╭─ PROVIDED ENTRIES

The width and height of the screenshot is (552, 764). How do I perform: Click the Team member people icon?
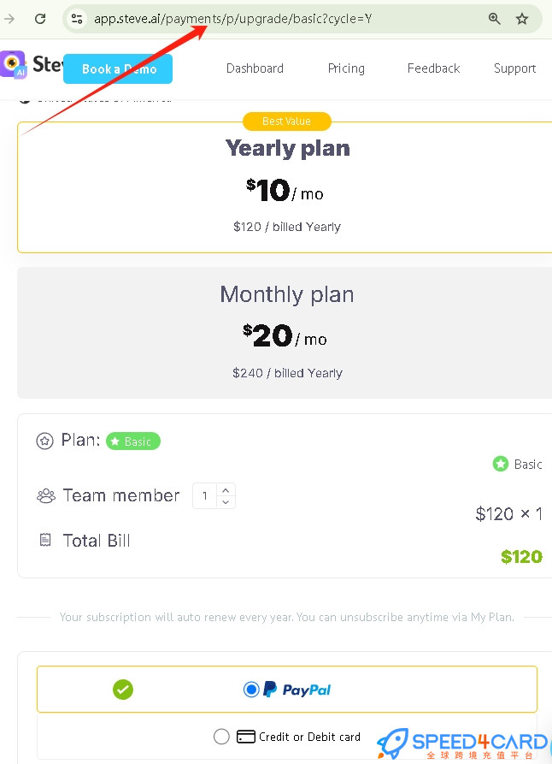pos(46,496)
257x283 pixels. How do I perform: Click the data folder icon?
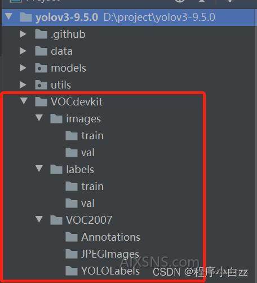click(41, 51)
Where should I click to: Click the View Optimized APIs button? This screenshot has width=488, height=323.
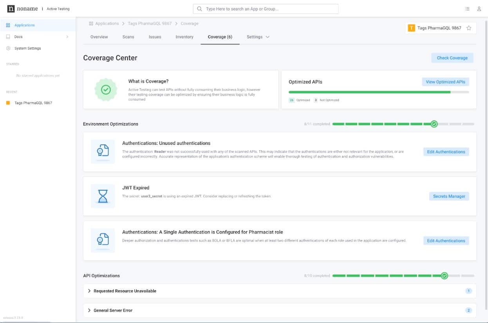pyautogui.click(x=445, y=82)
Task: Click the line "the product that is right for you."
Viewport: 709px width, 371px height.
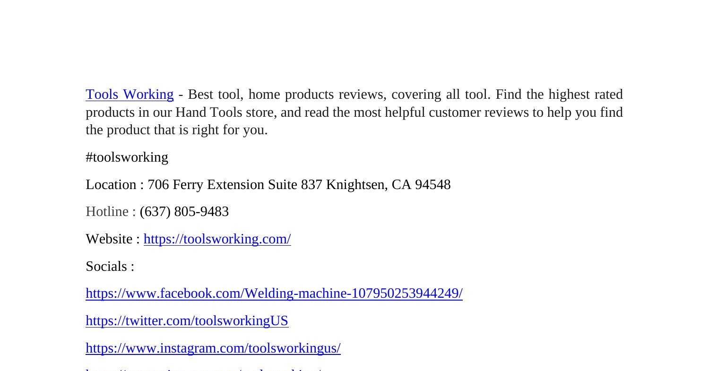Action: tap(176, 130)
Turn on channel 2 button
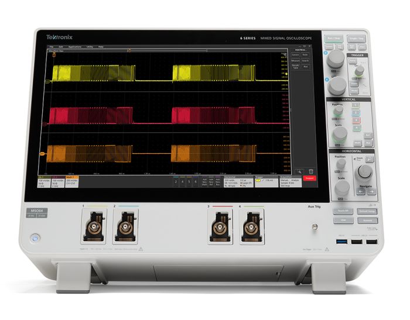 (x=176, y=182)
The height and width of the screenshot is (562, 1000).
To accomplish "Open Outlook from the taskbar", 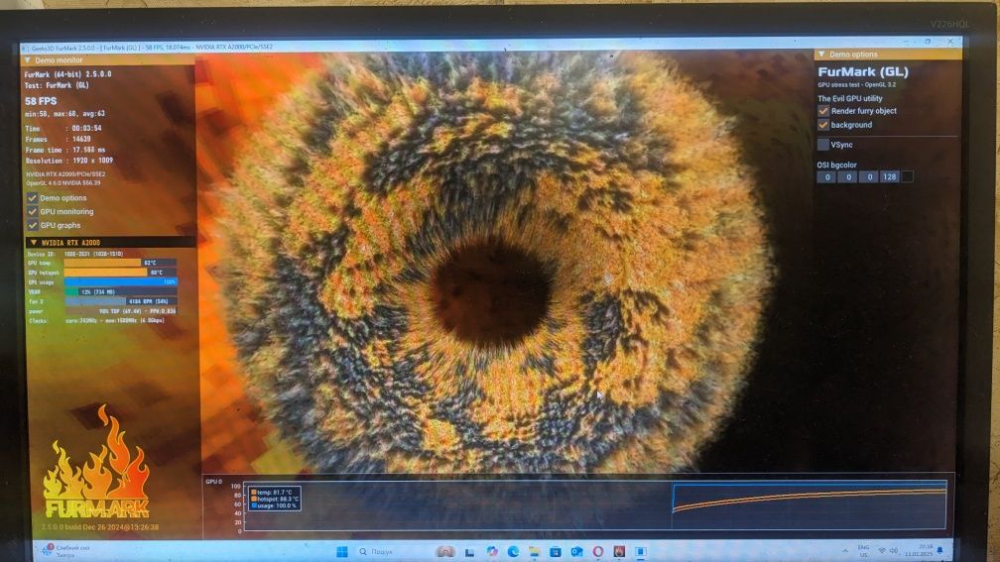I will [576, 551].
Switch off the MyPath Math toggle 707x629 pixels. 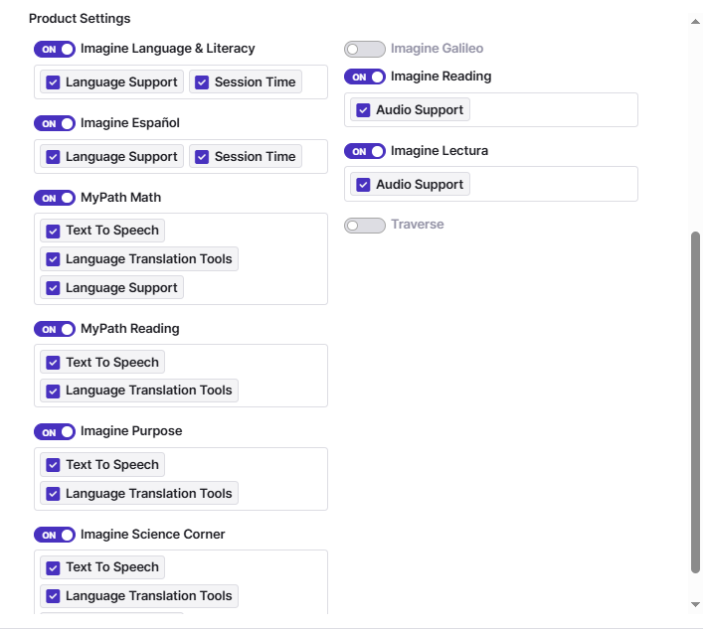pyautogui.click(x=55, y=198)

╰─

PROBLEM TO WORK ON
Copy nothing but the lines above from the one with "Task: Click the" to the one with "The height and", inclusive, word for word. Leave every picture out.

ANSWER SECTION
Task: Click the line "the product that is right for you."
Viewport: 709px width, 371px height.
Action: tap(176, 130)
Turn on channel 2 button
 (x=176, y=182)
The height and width of the screenshot is (562, 1000).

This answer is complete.